How it works

Our new compiler is in beta, and you can try it out now!

To use the beta version of our new compiler, simply add the line compiler: rio to your project’s reco.yml file. To read more about why and how the compiler is changing, check out our blog post. Remember to let us know if you encounter any bugs or issues on our forum.

This section gives an overview of the service. We’ll start by running through our workflow and tooling, and then take a look at our system architecture and the steps we go through to get your code into a suitable format for programming an FPGA instance.


If you prefer to just get stuck in, you can jump straight to our tutorials, or watch a video run-through here. is a platform as a service (PaaS), which takes Go code, compiles and optimizes it, and deploys to FPGA instances. Depending on which platform you’re using, FPGA instances are either cloud-based (AWS F1) or on-premises. Either way, you will code in Go and interact with our service using reco, our simple command-line tool.

Workflow and tooling

The reco tool

Access to the service is through our tool – reco. Use reco to check, upload and simulate your code, manage builds and deploy to an FPGA instance. You will be guided to install reco when you sign up but if you need guidance on updating and installing head here.
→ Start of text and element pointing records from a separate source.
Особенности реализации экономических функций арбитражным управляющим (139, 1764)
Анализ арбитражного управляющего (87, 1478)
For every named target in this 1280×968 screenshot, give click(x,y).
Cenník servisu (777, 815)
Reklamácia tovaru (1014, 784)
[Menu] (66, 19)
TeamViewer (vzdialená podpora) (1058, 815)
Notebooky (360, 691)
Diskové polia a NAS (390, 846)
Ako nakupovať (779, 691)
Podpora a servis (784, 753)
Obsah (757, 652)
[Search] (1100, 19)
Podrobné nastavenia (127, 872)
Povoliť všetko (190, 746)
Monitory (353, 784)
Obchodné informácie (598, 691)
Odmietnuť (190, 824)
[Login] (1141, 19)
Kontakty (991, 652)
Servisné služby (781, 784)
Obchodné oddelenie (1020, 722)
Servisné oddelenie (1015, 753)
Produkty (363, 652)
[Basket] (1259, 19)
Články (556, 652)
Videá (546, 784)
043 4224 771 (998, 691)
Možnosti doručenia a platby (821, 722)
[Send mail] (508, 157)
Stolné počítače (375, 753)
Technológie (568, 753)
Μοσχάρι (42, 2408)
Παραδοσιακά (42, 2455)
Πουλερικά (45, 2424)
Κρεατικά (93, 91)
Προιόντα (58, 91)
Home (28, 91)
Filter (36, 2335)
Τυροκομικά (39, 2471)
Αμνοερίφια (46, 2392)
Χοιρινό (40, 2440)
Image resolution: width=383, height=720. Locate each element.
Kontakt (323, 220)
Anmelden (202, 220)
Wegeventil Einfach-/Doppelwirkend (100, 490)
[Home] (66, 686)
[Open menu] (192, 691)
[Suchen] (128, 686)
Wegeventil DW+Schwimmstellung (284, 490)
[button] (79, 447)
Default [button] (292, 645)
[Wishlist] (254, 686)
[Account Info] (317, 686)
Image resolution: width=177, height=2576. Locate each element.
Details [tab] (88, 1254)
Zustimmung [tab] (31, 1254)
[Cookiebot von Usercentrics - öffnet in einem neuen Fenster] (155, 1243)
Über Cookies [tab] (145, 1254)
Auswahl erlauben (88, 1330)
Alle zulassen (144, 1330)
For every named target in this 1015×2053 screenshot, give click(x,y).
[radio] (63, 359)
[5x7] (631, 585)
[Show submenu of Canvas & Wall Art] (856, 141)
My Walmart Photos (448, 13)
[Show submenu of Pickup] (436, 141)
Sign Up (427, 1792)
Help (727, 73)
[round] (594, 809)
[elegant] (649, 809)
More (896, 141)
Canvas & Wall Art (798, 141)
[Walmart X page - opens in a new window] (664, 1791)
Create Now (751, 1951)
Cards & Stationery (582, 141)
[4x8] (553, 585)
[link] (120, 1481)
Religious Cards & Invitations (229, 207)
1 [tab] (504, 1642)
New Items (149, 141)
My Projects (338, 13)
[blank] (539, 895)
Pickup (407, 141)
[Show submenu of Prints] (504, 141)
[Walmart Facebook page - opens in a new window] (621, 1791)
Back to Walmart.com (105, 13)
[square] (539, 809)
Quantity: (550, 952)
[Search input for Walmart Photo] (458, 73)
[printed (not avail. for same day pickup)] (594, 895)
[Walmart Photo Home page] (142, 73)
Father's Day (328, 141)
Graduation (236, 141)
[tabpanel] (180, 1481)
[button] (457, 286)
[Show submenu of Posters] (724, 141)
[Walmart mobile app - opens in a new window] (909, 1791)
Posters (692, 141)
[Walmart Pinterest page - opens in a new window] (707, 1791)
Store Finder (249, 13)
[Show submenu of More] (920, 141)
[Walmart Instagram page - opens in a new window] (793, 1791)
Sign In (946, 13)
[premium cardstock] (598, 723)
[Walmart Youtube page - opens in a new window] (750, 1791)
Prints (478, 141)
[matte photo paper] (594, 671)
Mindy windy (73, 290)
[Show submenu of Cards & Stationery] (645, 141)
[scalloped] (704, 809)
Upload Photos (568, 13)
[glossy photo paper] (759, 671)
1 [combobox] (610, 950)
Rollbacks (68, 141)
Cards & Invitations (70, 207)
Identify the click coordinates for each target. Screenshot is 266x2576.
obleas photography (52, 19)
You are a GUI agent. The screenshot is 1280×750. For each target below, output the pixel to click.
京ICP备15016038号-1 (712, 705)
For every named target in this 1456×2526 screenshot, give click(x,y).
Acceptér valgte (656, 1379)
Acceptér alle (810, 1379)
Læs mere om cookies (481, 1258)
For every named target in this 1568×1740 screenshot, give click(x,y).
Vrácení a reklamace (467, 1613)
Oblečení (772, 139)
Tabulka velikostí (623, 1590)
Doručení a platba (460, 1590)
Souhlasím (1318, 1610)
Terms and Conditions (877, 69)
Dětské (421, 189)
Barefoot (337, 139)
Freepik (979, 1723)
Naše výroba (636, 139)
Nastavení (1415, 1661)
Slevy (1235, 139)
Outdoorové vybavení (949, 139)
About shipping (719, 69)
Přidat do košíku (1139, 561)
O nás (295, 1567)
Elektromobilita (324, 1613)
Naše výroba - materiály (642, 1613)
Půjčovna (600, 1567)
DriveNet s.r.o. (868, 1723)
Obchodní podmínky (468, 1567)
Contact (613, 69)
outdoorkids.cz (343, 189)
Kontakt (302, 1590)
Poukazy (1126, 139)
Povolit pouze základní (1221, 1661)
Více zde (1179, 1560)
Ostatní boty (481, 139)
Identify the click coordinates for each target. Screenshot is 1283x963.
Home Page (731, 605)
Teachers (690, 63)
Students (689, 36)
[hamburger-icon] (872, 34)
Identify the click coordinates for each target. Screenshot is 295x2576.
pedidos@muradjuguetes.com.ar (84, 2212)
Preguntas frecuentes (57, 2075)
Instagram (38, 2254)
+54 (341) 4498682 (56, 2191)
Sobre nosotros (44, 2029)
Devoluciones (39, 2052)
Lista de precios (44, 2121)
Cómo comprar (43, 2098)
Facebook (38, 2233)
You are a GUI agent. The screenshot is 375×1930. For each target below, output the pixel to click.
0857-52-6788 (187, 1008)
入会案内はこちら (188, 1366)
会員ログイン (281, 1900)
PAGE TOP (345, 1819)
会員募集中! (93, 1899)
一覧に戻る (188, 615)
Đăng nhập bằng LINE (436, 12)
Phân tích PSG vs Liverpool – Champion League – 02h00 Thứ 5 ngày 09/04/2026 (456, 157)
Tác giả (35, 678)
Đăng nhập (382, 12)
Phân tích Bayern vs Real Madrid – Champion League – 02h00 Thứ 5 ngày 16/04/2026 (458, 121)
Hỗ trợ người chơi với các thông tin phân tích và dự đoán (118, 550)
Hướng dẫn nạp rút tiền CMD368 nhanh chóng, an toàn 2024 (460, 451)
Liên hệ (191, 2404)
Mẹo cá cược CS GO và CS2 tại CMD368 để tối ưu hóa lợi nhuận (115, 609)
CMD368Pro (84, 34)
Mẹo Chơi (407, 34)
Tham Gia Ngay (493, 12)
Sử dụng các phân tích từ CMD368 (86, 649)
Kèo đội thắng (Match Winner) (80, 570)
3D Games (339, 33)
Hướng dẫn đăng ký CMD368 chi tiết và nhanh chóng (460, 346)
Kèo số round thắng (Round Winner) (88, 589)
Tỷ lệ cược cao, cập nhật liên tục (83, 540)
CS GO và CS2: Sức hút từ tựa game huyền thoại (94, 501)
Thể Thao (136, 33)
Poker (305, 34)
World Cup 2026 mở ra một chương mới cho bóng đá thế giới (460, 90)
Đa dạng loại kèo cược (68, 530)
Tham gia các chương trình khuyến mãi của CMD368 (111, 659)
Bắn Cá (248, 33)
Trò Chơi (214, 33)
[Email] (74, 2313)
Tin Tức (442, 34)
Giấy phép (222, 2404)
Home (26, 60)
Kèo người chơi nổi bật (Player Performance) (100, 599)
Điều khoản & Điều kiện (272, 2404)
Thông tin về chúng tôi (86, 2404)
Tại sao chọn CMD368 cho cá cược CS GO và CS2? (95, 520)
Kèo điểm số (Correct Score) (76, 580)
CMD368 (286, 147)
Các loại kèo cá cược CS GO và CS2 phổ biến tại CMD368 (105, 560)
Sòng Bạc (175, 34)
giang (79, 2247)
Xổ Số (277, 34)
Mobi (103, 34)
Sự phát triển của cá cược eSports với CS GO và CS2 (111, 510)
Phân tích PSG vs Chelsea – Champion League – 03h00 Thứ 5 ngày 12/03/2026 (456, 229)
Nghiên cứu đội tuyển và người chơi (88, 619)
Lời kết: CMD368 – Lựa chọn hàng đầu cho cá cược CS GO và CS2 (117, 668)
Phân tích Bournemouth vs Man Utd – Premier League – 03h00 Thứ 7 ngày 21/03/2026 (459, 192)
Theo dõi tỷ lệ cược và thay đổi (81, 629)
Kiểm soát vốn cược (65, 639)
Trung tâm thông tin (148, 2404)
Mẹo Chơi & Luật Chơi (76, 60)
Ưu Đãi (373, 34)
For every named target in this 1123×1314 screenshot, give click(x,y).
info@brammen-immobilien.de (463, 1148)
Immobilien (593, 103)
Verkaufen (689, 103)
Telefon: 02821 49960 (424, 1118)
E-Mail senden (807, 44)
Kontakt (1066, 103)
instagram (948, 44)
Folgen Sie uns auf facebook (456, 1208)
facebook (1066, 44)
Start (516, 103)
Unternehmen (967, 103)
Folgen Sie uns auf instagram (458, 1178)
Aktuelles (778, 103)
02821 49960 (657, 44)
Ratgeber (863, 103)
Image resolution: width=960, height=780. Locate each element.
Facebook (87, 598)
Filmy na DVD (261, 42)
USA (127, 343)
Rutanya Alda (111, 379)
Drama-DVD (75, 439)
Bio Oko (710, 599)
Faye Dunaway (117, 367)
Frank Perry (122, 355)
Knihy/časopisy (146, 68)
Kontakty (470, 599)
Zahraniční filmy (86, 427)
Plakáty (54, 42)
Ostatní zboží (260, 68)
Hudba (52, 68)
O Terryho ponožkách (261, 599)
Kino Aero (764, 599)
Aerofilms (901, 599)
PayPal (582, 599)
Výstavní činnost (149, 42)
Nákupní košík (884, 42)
reco is a simple tool with several intuitive commands, we’ll look at some of these in the relevant sections below – commands are described in bullet points. For a full list see, Reco – Tool Usage Reference.

Let’s take a look at the workflow from coding to deployment:


All the code you write will be in Go. You can create projects in your Go workspace and edit with your favourite editor. A project is made up of at least two Go programs, one for the FPGA, and at least one for the host CPU, shown below within the cmd directory (you may have multiple host side commands for benchmarking etc.). We use a subset of the Go language for FPGA-side code and any new additions to the scope will be flagged up in our Release Notes. Host-side code is written in standard Go.

├── cmd
│   └── test-my-project
│       └── main.go
├── main.go
├── reco.yml

You will use our Go-SDAccel package for both FPGA and host-side code. We provide a subpackage within that called XCL to allow the host to talk to the FPGA card, and subpackage called SMI for the FPGA to talk to the shared memory situated on the FPGA card.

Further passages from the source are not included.